This seems to conflict with the stories of your old age. Weren’t you a young teenager in the time before electricity was discovered? Is the song old enough that it was played on the harpsichord?
Little-known fact: The ancient Greeks invented the organ in the 3rd Century BC. It was called the hydraulis, because the Greeks had mastered hydraulics, and used the weight of water to push the wind through the pipes!
The Romans picked it up around the second century AD, and began to use a bellows to operate the pipes, which was more efficient. It was actually a popular source of music.
So it didn't need electricity.
The harpsichord wasn't invented until the 16th Century. It's a latecomer!
I've told this story before here:
When I was 16-17 I had pretty decent grades and test scores, and was given an interview by the local Harvard rep. Harvard used to have successful grads who were not Harvard employees as gatekeepers to screen out the hot-polloi. The only way you were given an application was to meet with the rep, and impress him enough to offer you an application.
His incredible house had a pipe organ(!). I remarked that it was magnificent.
Then he insisted I play it. I'm sure he thought I'd do some Bach or other serious organ music. I didn't know that stuff back then (I didn't play Bach until much later).
So I played
House of the Rising Sun. Because that was my jam!
I followed it up with
Green Onions.
Played the bass lines with my feet, the whole deal.
Words cannot express the puzzled, disappointed expression on his face. At that moment I realized I was far too lowbrow to have a shot at Harvard.

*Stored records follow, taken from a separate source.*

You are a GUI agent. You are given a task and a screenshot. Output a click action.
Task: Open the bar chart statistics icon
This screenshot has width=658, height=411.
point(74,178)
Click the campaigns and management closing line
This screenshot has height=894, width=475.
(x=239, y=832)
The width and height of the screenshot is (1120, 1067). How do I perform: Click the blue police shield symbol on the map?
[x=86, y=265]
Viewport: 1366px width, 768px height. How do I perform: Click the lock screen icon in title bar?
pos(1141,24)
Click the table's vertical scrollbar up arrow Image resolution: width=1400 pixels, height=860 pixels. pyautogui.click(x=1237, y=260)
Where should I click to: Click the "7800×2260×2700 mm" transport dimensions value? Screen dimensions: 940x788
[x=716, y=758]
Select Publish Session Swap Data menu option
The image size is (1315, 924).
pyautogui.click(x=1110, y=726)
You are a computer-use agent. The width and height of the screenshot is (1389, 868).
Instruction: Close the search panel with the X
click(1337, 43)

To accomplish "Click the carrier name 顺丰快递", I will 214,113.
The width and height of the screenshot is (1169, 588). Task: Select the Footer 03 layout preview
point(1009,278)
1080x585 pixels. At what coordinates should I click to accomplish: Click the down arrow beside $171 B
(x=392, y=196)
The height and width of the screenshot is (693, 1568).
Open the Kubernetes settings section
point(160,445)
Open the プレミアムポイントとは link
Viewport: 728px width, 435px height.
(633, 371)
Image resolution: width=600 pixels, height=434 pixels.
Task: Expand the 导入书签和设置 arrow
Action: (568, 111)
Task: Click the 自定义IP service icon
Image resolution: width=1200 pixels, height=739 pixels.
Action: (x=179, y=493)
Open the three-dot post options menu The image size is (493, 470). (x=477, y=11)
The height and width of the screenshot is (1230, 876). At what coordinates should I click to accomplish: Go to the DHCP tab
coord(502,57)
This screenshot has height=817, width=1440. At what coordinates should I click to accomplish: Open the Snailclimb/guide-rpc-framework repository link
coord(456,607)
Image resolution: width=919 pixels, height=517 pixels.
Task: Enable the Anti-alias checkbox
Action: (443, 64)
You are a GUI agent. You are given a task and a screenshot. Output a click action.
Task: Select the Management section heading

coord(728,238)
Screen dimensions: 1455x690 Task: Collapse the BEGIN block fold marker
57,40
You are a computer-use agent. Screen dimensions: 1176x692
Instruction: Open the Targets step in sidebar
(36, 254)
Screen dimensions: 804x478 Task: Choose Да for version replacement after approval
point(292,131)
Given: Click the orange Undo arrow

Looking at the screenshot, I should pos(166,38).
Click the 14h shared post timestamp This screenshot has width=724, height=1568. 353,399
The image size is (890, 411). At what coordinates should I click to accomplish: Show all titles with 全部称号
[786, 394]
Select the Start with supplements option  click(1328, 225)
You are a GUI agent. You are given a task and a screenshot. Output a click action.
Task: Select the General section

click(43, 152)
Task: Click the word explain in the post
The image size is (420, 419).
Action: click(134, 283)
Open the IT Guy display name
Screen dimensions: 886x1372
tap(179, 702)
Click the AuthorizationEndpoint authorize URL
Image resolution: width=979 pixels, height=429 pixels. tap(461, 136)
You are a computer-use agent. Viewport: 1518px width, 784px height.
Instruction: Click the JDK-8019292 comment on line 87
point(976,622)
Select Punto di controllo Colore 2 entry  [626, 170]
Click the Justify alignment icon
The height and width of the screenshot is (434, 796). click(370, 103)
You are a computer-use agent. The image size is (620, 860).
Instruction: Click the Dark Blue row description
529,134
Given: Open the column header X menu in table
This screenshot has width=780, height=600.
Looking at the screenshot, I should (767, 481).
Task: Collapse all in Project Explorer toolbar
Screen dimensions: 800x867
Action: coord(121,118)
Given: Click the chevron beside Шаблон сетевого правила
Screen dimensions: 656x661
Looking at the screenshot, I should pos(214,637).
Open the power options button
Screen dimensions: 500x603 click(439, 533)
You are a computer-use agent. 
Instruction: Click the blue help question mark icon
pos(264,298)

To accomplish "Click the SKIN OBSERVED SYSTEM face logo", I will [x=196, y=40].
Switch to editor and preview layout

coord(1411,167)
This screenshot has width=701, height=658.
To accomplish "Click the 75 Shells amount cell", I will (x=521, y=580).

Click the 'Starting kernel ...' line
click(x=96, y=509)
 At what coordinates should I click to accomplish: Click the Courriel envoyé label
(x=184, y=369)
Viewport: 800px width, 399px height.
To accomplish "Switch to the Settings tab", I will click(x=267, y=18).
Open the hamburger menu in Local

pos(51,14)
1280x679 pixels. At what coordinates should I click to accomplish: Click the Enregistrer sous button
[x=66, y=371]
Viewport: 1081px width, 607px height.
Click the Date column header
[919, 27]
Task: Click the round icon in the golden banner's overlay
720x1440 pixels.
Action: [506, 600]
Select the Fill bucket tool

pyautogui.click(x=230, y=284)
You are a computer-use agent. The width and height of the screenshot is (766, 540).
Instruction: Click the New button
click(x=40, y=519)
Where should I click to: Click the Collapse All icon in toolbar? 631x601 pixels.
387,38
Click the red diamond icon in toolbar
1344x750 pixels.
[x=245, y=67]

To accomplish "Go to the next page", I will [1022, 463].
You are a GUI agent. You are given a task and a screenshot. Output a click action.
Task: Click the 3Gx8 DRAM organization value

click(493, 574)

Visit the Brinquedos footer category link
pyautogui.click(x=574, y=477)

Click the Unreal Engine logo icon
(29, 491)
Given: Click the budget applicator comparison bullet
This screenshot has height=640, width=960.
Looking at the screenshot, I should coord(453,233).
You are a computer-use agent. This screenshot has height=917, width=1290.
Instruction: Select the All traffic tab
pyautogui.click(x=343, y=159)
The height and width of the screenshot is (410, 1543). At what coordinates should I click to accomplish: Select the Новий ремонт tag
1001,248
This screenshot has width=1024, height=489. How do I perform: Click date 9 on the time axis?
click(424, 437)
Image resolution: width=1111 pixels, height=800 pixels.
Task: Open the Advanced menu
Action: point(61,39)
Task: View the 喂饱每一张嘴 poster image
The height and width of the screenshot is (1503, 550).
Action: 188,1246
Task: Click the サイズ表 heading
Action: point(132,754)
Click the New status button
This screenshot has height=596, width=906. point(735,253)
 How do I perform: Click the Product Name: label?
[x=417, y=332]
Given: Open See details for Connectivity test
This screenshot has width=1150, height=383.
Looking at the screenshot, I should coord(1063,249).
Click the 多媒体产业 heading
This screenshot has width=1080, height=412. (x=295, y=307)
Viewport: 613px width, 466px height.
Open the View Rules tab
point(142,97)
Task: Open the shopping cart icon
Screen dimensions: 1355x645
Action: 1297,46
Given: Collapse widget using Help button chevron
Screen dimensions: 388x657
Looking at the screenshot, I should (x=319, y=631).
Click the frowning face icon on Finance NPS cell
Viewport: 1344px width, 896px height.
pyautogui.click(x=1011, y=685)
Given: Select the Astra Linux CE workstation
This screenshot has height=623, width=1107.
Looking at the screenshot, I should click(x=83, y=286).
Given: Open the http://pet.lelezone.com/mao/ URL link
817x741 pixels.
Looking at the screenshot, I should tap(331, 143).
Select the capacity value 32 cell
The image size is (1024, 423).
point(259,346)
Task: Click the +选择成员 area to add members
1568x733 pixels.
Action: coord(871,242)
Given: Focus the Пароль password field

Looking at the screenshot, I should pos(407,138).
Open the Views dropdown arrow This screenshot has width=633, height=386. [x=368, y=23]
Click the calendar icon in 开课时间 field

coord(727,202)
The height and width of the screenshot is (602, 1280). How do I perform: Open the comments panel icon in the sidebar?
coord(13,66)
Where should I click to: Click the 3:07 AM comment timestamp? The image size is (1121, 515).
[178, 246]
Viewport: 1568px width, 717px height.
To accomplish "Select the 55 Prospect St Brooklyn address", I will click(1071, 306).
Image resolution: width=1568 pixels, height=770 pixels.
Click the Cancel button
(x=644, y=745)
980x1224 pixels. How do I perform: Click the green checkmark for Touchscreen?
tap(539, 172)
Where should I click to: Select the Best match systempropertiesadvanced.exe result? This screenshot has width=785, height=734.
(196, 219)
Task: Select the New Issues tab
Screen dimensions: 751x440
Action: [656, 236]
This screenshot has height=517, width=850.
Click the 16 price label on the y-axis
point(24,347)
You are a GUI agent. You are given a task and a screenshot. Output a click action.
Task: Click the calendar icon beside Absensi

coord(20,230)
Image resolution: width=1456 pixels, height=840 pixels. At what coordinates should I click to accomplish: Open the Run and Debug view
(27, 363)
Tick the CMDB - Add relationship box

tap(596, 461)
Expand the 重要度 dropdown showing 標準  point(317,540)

I remember crumpling up the application he was kind enough to give me, and throwing it away when I got home. Frankly, I wasn't Harvard material, which I pretty much knew, and didn't have a clue why he even interviewed me. Maybe it was the SAT scores. I never applied. I happily went to Michigan, and had a ball.
There were times I even studied!!
It was an afternoon of my typical teenage idiocy. But I'll
never forget that pipe organ.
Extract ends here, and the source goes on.